The news that a farmer who jabbed a shotgun barrel at a trespassing hot-air balloonist received a jail sentence (News, 26 May) has started me thinking… what is the best way of dealing with airborne trespassers? Commercial hot-air ballooning companies know full well, from the moment they take off, that they will end their flight by committing an offence. But they don’t care. This is for three reasons: firstly, most trespass is merely a civil offence. Secondly, the offer of payment of a notional landing fee (typically about £10) effectively absolves them from any sanction. And lastly, if all else fails, they can always try to provoke the hapless farmer or gamekeeper into some sort of response that might constitute an alleged criminal offence. This is particularly useful when the farmer or gamekeeper happens to be on their own.

Take a look at this official advice from a balloonist website: If anyone threatens you personally, or you feel threatened, then call the police immediately. They may not wish to get involved in a case of trespass as this is a civil case, but in cases where you have been personally threatened then it is a criminal case and they have to.

Of yes, the hot-air ballooning fraternity are well aware of how to use the vagaries of the law to their commercial advantage. If your penned pheasants are scared into oblivion by a low-flying balloon firing its burners right over them, tough. I mean, have you ever heard of anybody actually being paid compensation in such cases?

For arable farmers, the damage caused by a balloon landing in a standing crop might admittedly be easier to prove. Often, however, the real damage is done by a recovery vehicle driving across a field — and I am told they are adept at roaring in, loading up, and then rushing out before any action can be taken.

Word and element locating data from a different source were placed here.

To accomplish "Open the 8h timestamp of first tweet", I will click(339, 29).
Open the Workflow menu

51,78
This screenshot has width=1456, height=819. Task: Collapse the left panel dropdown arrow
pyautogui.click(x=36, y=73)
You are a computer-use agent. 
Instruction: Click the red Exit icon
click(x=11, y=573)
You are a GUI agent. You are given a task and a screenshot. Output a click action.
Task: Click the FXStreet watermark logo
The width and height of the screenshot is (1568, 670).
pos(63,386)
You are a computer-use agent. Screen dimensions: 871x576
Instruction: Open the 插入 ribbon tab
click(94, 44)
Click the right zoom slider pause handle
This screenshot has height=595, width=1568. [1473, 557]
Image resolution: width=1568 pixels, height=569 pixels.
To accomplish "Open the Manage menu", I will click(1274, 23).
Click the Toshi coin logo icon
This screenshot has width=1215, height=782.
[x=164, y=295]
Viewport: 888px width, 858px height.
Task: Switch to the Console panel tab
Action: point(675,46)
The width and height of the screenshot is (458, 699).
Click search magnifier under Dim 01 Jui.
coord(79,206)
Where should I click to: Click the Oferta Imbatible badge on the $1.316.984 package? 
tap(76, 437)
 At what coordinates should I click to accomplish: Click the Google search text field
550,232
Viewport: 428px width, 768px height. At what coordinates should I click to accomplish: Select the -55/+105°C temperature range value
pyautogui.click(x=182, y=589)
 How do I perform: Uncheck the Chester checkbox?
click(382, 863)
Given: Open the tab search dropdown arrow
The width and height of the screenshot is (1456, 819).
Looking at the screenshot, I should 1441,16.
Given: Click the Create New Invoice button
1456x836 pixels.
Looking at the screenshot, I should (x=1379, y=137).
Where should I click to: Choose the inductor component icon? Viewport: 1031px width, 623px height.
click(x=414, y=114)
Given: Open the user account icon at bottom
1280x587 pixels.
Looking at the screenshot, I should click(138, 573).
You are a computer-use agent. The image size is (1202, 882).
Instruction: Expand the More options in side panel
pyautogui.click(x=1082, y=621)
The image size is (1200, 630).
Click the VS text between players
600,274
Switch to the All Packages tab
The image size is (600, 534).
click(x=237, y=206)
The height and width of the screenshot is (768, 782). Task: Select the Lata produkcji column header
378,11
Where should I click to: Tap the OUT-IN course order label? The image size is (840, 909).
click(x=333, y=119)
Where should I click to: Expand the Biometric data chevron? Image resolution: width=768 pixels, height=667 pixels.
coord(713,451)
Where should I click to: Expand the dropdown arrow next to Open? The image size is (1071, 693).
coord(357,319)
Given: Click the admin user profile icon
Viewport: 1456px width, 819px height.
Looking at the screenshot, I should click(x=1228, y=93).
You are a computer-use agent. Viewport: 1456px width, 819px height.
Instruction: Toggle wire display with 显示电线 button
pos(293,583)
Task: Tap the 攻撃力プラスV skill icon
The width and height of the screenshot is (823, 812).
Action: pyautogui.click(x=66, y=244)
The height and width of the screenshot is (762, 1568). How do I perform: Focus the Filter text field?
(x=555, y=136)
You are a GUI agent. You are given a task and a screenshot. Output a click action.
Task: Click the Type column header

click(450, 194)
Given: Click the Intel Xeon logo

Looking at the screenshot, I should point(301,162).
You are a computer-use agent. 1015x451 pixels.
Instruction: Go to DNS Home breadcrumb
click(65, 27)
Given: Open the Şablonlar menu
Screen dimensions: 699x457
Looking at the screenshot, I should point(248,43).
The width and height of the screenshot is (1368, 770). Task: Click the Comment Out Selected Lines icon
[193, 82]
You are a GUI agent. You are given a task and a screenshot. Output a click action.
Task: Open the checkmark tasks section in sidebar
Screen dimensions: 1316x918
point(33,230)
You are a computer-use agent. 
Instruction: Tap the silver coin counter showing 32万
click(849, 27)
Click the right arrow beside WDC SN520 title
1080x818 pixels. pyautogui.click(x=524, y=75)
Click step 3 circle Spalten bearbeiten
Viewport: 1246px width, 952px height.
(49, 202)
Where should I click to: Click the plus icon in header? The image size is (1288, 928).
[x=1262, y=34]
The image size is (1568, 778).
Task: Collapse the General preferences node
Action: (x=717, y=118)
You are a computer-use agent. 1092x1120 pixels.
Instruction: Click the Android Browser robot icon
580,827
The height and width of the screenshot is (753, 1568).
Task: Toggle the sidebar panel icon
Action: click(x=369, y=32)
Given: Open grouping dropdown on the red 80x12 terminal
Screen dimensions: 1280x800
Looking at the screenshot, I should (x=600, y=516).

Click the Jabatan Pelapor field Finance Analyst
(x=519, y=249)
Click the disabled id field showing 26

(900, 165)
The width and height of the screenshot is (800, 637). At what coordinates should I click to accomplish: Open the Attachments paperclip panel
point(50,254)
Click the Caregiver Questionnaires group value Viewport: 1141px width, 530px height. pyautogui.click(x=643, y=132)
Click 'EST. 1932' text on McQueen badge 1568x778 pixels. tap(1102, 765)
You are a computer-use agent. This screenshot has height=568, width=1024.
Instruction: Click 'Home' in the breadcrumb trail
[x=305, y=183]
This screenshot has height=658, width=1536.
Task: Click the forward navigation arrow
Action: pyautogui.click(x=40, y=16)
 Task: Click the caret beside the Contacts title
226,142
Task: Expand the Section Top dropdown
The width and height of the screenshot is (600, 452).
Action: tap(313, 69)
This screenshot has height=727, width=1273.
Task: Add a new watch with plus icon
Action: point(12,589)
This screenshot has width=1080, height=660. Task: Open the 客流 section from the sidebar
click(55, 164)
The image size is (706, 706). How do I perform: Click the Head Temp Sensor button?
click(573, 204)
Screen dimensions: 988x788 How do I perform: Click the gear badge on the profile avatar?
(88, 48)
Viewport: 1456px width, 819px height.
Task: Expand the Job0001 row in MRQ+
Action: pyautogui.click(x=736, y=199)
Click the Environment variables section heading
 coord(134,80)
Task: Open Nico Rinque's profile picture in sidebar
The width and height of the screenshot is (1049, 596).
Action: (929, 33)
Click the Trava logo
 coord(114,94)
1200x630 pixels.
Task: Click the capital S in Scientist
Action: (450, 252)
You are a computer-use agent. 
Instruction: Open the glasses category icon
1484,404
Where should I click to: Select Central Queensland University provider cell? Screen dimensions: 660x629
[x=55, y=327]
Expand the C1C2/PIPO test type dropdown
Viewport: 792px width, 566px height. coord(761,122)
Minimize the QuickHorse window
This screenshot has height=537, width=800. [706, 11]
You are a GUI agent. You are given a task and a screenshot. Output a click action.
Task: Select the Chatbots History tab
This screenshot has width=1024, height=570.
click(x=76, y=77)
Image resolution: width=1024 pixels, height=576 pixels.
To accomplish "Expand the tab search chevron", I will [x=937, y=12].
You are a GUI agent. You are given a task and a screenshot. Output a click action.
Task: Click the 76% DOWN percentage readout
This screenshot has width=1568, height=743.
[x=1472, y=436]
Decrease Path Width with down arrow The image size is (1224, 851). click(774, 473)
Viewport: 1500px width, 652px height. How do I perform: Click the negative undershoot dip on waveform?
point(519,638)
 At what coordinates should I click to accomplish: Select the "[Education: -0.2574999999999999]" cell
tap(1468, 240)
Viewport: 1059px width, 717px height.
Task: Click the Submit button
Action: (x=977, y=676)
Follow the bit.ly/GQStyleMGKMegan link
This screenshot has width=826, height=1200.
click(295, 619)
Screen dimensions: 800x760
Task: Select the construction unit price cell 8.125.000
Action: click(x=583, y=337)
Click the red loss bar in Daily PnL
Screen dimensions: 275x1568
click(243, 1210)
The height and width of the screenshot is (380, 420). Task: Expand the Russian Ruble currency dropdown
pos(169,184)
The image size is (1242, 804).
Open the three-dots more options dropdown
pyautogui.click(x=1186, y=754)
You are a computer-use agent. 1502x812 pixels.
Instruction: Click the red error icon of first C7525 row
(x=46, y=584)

Of course, the majority of balloon operators try to minimise any damage or disturbance. They operate according to codes of practice that lessen the chances of confrontation and conflict. But the general principle of a business activity that depends on committing trespass against the private property of other people has to be questionable.

I have never had a hot-air balloon land on my own farm, but we do sometimes get very low flying military aircraft. Some F16s came over the other day, making a hell of a racket. They were flying towards the NATO electronic warfare range at Spadeadam, Cumbria. That’s a good few miles away from us, but these planes move at such a speed that they sometimes line up an approach from many miles out. Why on earth does RAF Spadeadam sanction very low flying over livestock farms, shortly after lambing, near a national nature reserve that hosts wildfowl that pose an airstrike risk, in a national park and a World Heritage Site? It’s not as though they don’t have plenty of choice — they have the vast expanse of Kielder Forest to play over.

Worse, the warplanes in this latest incident were not even ours, they were German (and no, I didn’t mention the war when I spoke to the local low-flying liaison officer). It turns out that in Germany, military planes are simply not allowed to fl y like this. So they come over here and trash the tranquillity of our national parks instead. Is that galling, or what?

I have been told that, legally, aircraft flying very close to the surface of private land might be committing an offence against the landowner, but the military, of course, have Crown immunity. I don’t know if this immunity extends to the military of foreign powers invited over here by our Government, but whatever the legal technicalities, there is nowt we can do about it.

Hot-air balloons operated by commercial companies, on the other hand, have no such defence. I wonder… is one allowed to “clamp” or detain a landed balloon until a reasonable fee is paid?